YOUR TASK: Copy out, in order, every sentence ending in a question mark in the text below on faith and pornography.

What a terrible quote! Be a coward? That’s your advice? What low expectations! What a low view of the Savior’s power to renew your mind and make you truly new. These are said with good intentions and a motivation to be strong, but it reinforces weakness. 

I know I’ll be accused of rationalizing, but it took courage to get to this place. I’ll always choose courage of convictions over cowardice and fear (which are not from God).

“This strategy of quickly and ruthlessly throwing certain thoughts in the trash and instantly replacing them with beautiful, worthwhile ideas has served me well.”

Porn is meant to sexualize and titillate. But even the actor of porn is a person, made in the image of God, worthy of honor and respect on that basis alone. What if you saw them in a new light? They are a beautiful creation of God, the pinnacle of his creation. What’s his or her story? How did they end up in pornography? What if instead of using them as an object for your own pleasure, seeing them as filthy and obscene, and feeling guilty for even seeing them, what if you prayed for them and loved them as a human? Would this not change the whole dynamic? Of course this is probably not your attitude if you are seeking it out. Get to this point so if you accidentally were to come across something of the like, it’s an automatic impulse to move on, and not a dangerous situation.

“…it seemed like it was an endless task, and sometimes, it felt like I would never make it.”

I’ve felt that way too, but it shouldn’t and doesn’t have to be like that.

DATA PROVIDED:
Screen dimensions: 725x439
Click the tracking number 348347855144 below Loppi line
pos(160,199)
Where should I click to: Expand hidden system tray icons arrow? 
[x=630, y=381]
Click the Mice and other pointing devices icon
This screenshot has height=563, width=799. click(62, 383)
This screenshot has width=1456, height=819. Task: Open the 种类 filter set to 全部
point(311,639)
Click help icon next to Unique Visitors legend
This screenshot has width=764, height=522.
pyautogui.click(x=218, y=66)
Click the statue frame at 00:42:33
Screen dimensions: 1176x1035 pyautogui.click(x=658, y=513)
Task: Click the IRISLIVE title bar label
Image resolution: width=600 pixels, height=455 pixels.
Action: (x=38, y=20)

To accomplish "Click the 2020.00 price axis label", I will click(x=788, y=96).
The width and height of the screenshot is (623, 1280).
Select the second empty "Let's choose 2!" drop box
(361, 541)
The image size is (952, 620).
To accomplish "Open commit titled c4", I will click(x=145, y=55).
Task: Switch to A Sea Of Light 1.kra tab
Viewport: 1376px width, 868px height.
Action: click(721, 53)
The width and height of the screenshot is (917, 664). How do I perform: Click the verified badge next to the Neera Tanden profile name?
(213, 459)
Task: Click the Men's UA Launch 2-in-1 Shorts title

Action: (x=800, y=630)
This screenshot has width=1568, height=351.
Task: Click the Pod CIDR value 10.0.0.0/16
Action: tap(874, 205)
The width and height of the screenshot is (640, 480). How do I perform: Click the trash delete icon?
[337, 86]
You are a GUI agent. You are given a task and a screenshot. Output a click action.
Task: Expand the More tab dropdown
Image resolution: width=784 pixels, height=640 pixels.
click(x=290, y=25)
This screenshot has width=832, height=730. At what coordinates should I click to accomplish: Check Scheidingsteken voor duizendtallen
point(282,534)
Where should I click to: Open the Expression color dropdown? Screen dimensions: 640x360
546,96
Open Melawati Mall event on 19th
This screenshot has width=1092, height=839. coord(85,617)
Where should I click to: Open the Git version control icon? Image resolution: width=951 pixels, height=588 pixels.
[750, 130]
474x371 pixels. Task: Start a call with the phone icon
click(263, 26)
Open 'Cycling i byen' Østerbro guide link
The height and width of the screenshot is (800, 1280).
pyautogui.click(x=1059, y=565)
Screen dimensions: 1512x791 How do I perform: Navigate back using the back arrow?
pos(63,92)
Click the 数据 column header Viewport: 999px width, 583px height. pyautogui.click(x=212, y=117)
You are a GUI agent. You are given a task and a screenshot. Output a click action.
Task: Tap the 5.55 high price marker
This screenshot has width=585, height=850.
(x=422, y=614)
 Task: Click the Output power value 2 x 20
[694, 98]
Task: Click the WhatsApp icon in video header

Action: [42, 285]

SOLUTION:
1. Be a coward?
2. That’s your advice?
3. What if you saw them in a new light?
4. What’s his or her story?
5. How did they end up in pornography?
6. What if instead of using them as an object for your own pleasure, seeing them as filthy and obscene, and feeling guilty for even seeing them, what if you prayed for them and loved them as a human?
7. Would this not change the whole dynamic?